▸ Selected extract:
Three aggregation strategies were tested: mean, max, and pca. Mean averages residuals across all sensors for stability, max is sensitive to outliers in a single sensor, and pca projects per-sensor residuals onto the principal component direction to capture breakdowns in inter-sensor correlation structure.

Let me first clarify the verification approach. Chronos-2 is a foundation model that straightforwardly predicts the continuation of a time series, so gradual degradation (wear) is reflected directly in the predicted values as "a continuation of the current trend." As a result, residuals between prediction and actual remain small even during degradation, and only jump significantly during sudden spikes.

Without accounting for this, when measuring AUC with "wear + spike both labeled as positive," both 28M and 120M came out to nearly random 0.51. Detecting wear from residuals alone is difficult for Chronos-2 by itself. Detecting gradual drift should be delegated to a separate layer such as moving averages, and this article focuses on sudden spikes where Chronos-2 excels.

[metrics:mean] AUC=0.51  F1=0.56  FAR=0.49  MAR=0.49
[metrics: max] AUC=0.51  F1=0.55  FAR=0.51  MAR=0.50
[metrics: pca] AUC=0.52  F1=0.56  FAR=0.49  MAR=0.49

When switching to "spike-only as positive label," the results change dramatically:

Model Label AUC (best) F1 FAR MAR
28M wear + spike 0.517 (pca) 0.56 0.49 0.49
28M spike-only 0.999 (pca) 0.83 0.006 0.000
120M wear + spike 0.518 (pca) 0.56 0.49 0.49
120M spike-only 0.994 (mean) 0.75 0.007 0.11

The 28M model achieved MAR=0.000 in spike-only mode, meaning it missed not a single one of the 232 spikes. The 120M model also achieved nearly equivalent AUC=0.99, but F1 dropped from 0.83 to 0.75 and MAR rose to 0.11.

▸ Prompt 1:
Translate this sentence from the Chronos-2 passage into Spanish: "Detecting wear from residuals alone is difficult for Chronos-2 by itself."
▸ Prompt 2:
Answer from the Chronos-2 passage:
(a) Which three aggregation strategies were tested?
(b) What AUC did both 28M and 120M reach when wear and spike were both labeled as positive?
(c) How many of the 232 spikes did the 28M model miss in spike-only mode?
Work from the Chronos-2 passage alone.

▸ Provided information:
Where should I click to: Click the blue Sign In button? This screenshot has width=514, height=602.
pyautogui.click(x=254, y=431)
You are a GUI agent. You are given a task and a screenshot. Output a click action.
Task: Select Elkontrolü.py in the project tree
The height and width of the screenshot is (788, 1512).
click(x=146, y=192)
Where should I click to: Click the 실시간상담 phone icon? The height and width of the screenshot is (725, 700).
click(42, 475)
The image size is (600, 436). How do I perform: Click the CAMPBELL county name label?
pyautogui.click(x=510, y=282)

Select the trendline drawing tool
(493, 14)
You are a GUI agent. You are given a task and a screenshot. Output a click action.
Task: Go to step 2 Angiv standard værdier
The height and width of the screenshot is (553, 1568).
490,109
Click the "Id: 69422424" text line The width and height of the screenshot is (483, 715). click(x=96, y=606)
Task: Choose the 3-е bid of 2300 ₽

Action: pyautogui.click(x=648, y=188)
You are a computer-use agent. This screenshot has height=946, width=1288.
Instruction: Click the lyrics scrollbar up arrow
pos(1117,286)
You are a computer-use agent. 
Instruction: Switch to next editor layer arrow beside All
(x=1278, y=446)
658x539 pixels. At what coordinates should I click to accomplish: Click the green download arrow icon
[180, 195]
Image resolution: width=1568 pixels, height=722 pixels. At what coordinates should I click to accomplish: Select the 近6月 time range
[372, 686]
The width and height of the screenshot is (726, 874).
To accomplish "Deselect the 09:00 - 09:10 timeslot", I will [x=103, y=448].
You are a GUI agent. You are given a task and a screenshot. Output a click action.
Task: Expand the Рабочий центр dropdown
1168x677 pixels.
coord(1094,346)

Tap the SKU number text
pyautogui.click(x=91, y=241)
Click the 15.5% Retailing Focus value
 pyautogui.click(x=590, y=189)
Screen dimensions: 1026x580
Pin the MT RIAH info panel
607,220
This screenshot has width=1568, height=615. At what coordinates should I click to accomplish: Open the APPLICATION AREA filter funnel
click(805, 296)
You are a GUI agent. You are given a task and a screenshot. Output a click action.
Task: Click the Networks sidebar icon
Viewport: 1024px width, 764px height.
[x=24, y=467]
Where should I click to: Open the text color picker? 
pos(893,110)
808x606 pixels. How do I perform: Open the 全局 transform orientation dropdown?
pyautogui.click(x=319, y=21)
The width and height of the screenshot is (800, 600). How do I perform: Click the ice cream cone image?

▸ Answer area 1:
Detectar el desgaste únicamente a partir de los residuos es difícil para Chronos-2 por sí solo.

▸ Answer area 2:
(a) Mean, max, and pca.
(b) Nearly random 0.51.
(c) None.